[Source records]
---*---
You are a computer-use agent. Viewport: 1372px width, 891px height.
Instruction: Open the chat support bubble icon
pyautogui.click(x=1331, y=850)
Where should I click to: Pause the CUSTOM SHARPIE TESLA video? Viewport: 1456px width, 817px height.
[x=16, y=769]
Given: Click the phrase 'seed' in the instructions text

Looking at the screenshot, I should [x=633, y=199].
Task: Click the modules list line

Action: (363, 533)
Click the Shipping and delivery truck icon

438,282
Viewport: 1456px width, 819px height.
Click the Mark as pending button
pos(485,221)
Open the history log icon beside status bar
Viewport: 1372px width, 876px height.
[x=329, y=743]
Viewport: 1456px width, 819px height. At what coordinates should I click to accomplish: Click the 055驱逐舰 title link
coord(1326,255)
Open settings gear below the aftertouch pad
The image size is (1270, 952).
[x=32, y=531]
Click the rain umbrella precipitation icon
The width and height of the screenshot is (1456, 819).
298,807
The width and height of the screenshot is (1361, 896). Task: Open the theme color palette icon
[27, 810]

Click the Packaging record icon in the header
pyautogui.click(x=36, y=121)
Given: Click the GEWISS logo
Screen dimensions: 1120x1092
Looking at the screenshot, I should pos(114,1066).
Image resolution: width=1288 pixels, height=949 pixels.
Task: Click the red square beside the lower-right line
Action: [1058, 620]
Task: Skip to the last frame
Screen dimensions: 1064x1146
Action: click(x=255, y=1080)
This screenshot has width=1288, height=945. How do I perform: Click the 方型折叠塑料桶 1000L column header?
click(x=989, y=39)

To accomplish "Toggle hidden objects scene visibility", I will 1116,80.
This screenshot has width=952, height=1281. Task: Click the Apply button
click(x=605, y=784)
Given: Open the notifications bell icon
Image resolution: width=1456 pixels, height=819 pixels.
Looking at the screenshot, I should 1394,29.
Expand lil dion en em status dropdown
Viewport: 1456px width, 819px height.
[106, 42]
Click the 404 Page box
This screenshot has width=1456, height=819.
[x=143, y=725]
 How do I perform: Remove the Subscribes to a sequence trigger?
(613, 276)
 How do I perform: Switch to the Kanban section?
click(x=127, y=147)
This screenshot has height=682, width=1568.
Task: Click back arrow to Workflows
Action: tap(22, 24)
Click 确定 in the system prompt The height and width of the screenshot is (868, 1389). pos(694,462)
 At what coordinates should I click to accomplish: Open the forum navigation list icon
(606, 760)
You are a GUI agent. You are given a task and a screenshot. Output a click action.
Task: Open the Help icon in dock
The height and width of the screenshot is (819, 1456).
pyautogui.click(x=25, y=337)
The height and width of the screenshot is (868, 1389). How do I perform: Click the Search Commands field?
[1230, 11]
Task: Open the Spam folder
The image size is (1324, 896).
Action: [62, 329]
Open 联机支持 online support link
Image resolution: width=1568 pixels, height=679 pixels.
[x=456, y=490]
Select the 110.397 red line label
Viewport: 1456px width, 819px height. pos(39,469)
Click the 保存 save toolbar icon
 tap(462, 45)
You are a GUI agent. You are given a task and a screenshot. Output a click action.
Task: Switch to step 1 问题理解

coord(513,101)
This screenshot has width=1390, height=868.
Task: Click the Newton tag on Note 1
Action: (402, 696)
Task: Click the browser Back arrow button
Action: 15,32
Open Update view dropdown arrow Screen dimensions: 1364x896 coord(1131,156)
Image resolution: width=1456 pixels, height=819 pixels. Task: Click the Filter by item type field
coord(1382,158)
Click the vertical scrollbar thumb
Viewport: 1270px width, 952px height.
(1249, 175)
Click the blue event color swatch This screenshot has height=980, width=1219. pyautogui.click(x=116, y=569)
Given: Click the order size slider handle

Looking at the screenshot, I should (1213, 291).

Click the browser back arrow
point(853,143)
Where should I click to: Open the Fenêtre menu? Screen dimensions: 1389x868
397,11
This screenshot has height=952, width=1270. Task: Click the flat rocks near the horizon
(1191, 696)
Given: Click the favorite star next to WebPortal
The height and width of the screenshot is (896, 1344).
---*---
**How to complete this task:** A word-for-word copy of all the entries is required.

**Result of this task:**
You are a computer-use agent. Viewport: 1372px width, 891px height.
Instruction: Open the chat support bubble icon
pyautogui.click(x=1331, y=850)
Where should I click to: Pause the CUSTOM SHARPIE TESLA video? Viewport: 1456px width, 817px height.
[x=16, y=769]
Given: Click the phrase 'seed' in the instructions text

Looking at the screenshot, I should [x=633, y=199].
Task: Click the modules list line

Action: (363, 533)
Click the Shipping and delivery truck icon

438,282
Viewport: 1456px width, 819px height.
Click the Mark as pending button
pos(485,221)
Open the history log icon beside status bar
Viewport: 1372px width, 876px height.
[x=329, y=743]
Viewport: 1456px width, 819px height. At what coordinates should I click to accomplish: Click the 055驱逐舰 title link
coord(1326,255)
Open settings gear below the aftertouch pad
The image size is (1270, 952).
[x=32, y=531]
Click the rain umbrella precipitation icon
The width and height of the screenshot is (1456, 819).
298,807
The width and height of the screenshot is (1361, 896). Task: Open the theme color palette icon
[27, 810]

Click the Packaging record icon in the header
pyautogui.click(x=36, y=121)
Given: Click the GEWISS logo
Screen dimensions: 1120x1092
Looking at the screenshot, I should pos(114,1066).
Image resolution: width=1288 pixels, height=949 pixels.
Task: Click the red square beside the lower-right line
Action: [1058, 620]
Task: Skip to the last frame
Screen dimensions: 1064x1146
Action: click(x=255, y=1080)
This screenshot has width=1288, height=945. How do I perform: Click the 方型折叠塑料桶 1000L column header?
click(x=989, y=39)

To accomplish "Toggle hidden objects scene visibility", I will 1116,80.
This screenshot has width=952, height=1281. Task: Click the Apply button
click(x=605, y=784)
Given: Open the notifications bell icon
Image resolution: width=1456 pixels, height=819 pixels.
Looking at the screenshot, I should 1394,29.
Expand lil dion en em status dropdown
Viewport: 1456px width, 819px height.
[106, 42]
Click the 404 Page box
This screenshot has width=1456, height=819.
[x=143, y=725]
 How do I perform: Remove the Subscribes to a sequence trigger?
(613, 276)
 How do I perform: Switch to the Kanban section?
click(x=127, y=147)
This screenshot has height=682, width=1568.
Task: Click back arrow to Workflows
Action: tap(22, 24)
Click 确定 in the system prompt The height and width of the screenshot is (868, 1389). pos(694,462)
 At what coordinates should I click to accomplish: Open the forum navigation list icon
(606, 760)
You are a GUI agent. You are given a task and a screenshot. Output a click action.
Task: Open the Help icon in dock
The height and width of the screenshot is (819, 1456).
pyautogui.click(x=25, y=337)
The height and width of the screenshot is (868, 1389). How do I perform: Click the Search Commands field?
[1230, 11]
Task: Open the Spam folder
The image size is (1324, 896).
Action: [62, 329]
Open 联机支持 online support link
Image resolution: width=1568 pixels, height=679 pixels.
[x=456, y=490]
Select the 110.397 red line label
Viewport: 1456px width, 819px height. pos(39,469)
Click the 保存 save toolbar icon
 tap(462, 45)
You are a GUI agent. You are given a task and a screenshot. Output a click action.
Task: Switch to step 1 问题理解

coord(513,101)
This screenshot has width=1390, height=868.
Task: Click the Newton tag on Note 1
Action: (402, 696)
Task: Click the browser Back arrow button
Action: 15,32
Open Update view dropdown arrow Screen dimensions: 1364x896 coord(1131,156)
Image resolution: width=1456 pixels, height=819 pixels. Task: Click the Filter by item type field
coord(1382,158)
Click the vertical scrollbar thumb
Viewport: 1270px width, 952px height.
(1249, 175)
Click the blue event color swatch This screenshot has height=980, width=1219. pyautogui.click(x=116, y=569)
Given: Click the order size slider handle

Looking at the screenshot, I should (1213, 291).

Click the browser back arrow
point(853,143)
Where should I click to: Open the Fenêtre menu? Screen dimensions: 1389x868
397,11
This screenshot has height=952, width=1270. Task: Click the flat rocks near the horizon
(1191, 696)
Given: Click the favorite star next to WebPortal
The height and width of the screenshot is (896, 1344).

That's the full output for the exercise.